- **Action item A**
Reproduce the part of the Hasay article starting at "Despite the month-long" and ending at "amongst its entrants.".
- **Action item B**
Answer these questions using the Hasay article:
(i) What is Hasay's marathon personal best?
(ii) Who coaches Hasay, and with what group?
(iii) About how many miles a week has Hasay logged since late June?
- **Action item C**
List every person named in the Hasay article.
START Text under study
Hasay has already come pretty close to winning a major herself. Her two marathons were transcendent both for her own running career and American marathoning as a whole.
In 2016, she couldn’t crack the top eight in the 5K or 10K at the U.S. Olympic Trials, but by the end of 2017, her 2:20:57 marathon personal best made her the second-fastest woman in American history. The rookie placed third in both Boston and Chicago, both of which are Abbott World Marathon Majors with enough prize money to attract the top athletes in the world.
Despite the month-long layoff from running after withdrawing from Boston, Hasay still has Deena Kastor’s 2:19:36 American record on her mind for this fall’s appearance at the Chicago Marathon. The race features fellow top Americans Amy Cragg (2:21 PB) and Laura Thweatt (2:25 PB) amongst its entrants.
“This year, I’ll definitely be trying to shoot for the win, but also trying to run fast,” she said. “That American record is definitely in my sights.”
She’s logged full mileage—around 100 miles a week—since late June, with a 25-mile long run and about 20 additional miles per week on an underwater treadmill.
“Workouts went really well at first—you’re not tired yet from mileage, so you get in a good speed workout initially,” she said. “I had a two-week period where everything kind of hit me. I was back at 80 miles that week when I started to struggle. I would have progressed more slowly—five-mile-a-week jumps—but we ended up jumping up to 95 and 100 pretty quickly because sometimes, if you’re tired, you’re just like, ‘ugh, I’m not even at my full volume,’ so I felt, mentally, it was worth it to just run more.
“The Netflix watching has gone up and you appreciate naps more, but I feel better being back on my normal routine.”
Hasay tries to think of bad workouts as a race-day simulation.
“As I’ve gotten more mature, I’ve started to think about bad workouts as, ‘actually, this is good, because this is how I’m going to feel in a marathon.’ You don’t want to dig a hole, but if you actually slow down the pace, that’s more how you’ll feel in a bad race, so you end up getting the mental benefit.”
She has such a high pain tolerance that her coach, Alberto Salazar of the Nike Oregon Project, doesn’t trust her to do workouts by herself.
END Text under study
START Dataset entries
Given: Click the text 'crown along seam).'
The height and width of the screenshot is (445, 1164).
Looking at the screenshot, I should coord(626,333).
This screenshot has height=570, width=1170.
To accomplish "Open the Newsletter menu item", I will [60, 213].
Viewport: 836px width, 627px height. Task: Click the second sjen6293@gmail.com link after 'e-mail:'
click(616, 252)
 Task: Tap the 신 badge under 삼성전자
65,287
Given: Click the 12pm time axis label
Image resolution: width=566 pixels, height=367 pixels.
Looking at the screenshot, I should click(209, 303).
END Dataset entries
- **Output A**
Despite the month-long layoff from running after withdrawing from Boston, Hasay still has Deena Kastor’s 2:19:36 American record on her mind for this fall’s appearance at the Chicago Marathon. The race features fellow top Americans Amy Cragg (2:21 PB) and Laura Thweatt (2:25 PB) amongst its entrants.

- **Output B**
(i) 2:20:57
(ii) Alberto Salazar of the Nike Oregon Project
(iii) Around 100 miles a week

- **Output C**
Hasay
Deena Kastor
Amy Cragg
Laura Thweatt
Alberto Salazar